Given data
^^^^^^^^^^^^^^^^
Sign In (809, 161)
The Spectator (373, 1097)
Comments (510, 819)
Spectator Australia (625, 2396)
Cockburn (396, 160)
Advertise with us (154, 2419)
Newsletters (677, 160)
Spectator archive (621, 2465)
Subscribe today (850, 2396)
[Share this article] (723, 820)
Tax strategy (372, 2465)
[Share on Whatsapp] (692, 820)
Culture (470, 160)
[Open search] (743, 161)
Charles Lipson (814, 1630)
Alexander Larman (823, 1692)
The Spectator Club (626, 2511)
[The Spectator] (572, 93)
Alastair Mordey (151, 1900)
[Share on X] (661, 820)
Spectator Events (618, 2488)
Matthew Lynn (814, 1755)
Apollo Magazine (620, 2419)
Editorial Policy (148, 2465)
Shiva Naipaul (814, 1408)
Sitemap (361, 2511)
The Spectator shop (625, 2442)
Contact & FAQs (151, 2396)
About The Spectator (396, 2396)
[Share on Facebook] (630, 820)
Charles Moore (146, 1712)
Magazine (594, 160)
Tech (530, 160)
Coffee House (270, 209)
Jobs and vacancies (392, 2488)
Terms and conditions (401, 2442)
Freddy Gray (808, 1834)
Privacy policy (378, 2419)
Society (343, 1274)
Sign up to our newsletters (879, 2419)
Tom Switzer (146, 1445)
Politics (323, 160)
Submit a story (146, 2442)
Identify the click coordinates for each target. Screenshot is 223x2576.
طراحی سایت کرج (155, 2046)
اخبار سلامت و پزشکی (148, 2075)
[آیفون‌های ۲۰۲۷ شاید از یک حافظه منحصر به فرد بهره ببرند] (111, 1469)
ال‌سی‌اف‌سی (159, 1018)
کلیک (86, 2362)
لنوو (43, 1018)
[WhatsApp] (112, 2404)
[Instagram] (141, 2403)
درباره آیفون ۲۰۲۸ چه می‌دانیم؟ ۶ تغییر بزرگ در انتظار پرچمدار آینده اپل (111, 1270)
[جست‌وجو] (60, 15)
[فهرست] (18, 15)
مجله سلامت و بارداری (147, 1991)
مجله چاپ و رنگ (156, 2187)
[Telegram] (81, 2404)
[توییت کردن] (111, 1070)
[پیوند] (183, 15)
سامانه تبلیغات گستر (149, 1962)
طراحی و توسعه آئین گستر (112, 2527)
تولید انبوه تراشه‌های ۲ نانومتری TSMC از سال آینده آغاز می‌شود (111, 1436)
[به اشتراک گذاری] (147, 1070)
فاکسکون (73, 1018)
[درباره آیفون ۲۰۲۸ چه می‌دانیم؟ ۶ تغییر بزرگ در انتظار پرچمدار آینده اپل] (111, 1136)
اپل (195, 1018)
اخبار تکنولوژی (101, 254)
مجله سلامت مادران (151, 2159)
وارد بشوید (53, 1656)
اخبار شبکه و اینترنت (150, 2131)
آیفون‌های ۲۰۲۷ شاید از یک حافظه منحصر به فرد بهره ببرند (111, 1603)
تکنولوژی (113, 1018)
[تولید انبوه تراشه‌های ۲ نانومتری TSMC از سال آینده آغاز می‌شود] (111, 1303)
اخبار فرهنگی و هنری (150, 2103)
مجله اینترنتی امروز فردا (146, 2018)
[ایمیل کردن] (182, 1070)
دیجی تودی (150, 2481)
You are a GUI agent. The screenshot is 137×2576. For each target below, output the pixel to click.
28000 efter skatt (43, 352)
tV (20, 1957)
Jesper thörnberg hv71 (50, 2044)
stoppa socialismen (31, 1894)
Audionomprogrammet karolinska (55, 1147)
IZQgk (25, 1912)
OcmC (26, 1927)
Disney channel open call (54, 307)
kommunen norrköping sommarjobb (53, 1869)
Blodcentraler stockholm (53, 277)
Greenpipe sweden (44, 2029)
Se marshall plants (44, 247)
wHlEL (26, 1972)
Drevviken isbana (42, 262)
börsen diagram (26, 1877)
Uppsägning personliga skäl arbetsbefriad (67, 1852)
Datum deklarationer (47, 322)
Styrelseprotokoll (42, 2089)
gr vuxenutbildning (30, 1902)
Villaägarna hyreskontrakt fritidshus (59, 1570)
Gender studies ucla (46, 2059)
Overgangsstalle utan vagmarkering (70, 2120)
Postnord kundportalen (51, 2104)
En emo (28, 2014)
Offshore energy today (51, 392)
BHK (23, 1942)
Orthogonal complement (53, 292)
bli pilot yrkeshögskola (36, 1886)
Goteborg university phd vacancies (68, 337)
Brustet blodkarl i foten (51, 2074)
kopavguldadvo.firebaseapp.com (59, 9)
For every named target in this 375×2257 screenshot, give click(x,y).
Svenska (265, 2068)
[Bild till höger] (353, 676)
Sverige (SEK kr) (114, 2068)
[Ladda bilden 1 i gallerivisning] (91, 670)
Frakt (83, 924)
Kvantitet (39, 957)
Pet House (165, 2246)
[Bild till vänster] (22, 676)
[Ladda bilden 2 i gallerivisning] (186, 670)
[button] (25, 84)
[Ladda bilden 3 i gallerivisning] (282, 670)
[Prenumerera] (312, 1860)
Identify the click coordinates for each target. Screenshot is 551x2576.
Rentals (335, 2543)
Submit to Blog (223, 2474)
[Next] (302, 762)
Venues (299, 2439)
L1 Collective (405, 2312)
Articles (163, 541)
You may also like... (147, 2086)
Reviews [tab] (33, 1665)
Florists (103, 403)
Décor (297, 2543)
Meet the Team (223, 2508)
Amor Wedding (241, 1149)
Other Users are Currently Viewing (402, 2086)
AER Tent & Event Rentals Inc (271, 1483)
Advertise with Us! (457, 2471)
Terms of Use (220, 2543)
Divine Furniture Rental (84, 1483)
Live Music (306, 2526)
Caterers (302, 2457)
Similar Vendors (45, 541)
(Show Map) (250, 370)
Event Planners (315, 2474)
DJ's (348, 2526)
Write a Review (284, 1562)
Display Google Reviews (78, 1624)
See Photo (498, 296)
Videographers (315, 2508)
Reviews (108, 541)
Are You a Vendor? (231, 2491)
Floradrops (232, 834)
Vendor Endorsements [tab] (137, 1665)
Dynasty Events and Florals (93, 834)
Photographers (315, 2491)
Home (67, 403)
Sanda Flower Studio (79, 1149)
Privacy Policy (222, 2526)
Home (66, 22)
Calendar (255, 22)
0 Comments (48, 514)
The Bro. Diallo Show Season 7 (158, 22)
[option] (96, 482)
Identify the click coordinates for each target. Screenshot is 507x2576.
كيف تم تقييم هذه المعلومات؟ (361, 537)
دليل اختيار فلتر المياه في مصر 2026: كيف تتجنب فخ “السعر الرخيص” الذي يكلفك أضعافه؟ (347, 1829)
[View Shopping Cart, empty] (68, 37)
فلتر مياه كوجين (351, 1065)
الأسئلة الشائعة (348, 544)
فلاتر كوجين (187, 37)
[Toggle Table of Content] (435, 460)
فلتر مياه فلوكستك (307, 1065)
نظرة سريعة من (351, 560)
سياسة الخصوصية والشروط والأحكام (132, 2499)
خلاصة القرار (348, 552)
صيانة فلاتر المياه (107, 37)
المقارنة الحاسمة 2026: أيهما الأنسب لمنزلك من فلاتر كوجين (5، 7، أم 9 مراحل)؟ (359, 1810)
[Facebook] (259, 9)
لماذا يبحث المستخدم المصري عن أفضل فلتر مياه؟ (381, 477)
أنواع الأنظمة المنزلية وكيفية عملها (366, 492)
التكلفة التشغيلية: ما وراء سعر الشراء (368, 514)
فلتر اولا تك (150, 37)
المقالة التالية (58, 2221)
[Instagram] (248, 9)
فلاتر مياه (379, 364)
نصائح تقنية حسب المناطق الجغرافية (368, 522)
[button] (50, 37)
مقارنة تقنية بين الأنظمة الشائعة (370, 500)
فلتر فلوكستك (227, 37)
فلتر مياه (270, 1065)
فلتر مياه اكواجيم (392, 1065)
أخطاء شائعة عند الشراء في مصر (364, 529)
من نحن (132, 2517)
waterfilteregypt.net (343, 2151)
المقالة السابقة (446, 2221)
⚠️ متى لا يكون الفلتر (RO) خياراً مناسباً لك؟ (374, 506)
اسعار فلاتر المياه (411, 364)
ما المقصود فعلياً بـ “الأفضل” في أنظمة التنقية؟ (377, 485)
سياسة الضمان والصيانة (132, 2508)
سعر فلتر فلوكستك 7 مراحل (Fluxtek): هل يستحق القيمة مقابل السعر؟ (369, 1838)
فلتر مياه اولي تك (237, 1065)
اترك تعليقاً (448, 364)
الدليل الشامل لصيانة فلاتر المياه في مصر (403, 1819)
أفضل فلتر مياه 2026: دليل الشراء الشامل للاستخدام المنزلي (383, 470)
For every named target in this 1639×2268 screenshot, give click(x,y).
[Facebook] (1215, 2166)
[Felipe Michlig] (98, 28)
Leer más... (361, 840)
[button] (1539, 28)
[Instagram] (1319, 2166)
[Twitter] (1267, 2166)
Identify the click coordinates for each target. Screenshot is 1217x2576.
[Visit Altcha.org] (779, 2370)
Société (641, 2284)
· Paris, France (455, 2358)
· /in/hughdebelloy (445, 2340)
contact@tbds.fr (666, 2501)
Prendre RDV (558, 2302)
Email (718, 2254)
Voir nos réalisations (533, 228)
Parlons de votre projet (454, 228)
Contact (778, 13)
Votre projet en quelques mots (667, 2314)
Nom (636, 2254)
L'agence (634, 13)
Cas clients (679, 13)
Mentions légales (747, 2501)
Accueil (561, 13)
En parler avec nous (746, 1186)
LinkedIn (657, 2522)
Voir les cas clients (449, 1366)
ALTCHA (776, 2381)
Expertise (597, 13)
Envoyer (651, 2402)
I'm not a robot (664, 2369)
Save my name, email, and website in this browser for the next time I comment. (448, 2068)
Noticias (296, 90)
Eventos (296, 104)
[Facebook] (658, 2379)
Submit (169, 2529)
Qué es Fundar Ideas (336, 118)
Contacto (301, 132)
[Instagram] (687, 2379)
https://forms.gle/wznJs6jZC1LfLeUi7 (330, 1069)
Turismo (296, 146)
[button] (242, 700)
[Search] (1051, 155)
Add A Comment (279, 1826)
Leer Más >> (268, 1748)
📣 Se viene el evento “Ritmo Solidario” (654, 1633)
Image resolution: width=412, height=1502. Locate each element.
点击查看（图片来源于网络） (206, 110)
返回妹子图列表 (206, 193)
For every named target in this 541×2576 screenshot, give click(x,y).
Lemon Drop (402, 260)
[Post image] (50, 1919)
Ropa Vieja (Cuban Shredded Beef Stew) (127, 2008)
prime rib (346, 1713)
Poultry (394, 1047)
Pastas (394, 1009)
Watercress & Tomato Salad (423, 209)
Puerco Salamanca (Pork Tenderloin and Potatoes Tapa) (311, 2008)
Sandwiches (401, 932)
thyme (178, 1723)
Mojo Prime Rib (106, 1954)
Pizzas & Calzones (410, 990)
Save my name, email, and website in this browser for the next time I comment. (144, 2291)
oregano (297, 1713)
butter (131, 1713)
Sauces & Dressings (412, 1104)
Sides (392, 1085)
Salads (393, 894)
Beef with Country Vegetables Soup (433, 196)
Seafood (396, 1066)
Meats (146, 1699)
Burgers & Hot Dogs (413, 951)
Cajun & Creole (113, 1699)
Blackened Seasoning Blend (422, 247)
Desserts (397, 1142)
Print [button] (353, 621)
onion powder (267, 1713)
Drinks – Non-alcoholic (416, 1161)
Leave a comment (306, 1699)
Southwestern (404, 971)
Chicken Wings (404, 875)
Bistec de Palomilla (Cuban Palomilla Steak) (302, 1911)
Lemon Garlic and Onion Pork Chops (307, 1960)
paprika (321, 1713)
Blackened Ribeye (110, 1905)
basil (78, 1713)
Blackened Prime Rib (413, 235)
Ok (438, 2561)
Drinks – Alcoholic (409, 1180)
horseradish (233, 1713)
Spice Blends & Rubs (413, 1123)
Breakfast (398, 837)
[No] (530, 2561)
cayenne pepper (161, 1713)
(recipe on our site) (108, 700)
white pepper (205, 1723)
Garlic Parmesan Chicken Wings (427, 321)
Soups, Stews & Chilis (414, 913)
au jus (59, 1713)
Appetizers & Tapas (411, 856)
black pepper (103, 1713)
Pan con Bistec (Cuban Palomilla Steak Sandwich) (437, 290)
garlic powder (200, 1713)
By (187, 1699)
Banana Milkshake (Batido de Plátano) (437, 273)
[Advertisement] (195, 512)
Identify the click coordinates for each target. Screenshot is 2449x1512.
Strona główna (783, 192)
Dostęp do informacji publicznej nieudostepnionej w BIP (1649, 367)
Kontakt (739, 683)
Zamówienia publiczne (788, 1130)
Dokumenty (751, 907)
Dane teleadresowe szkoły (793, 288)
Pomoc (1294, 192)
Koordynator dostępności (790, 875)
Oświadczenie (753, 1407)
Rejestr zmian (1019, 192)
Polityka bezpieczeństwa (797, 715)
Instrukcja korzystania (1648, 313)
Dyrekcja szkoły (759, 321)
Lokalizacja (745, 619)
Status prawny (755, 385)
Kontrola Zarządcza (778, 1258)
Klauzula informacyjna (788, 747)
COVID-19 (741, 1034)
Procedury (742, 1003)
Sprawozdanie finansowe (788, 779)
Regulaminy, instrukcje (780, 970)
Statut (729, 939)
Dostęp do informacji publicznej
^^^^^^^^^^^^^^^^
Directions
Pull every line with the string "انتظار" out of the material.

Exercise solution
درباره آیفون ۲۰۲۸ چه می‌دانیم؟ ۶ تغییر بزرگ در انتظار پرچمدار آینده اپل (111, 1270)
[درباره آیفون ۲۰۲۸ چه می‌دانیم؟ ۶ تغییر بزرگ در انتظار پرچمدار آینده اپل] (111, 1136)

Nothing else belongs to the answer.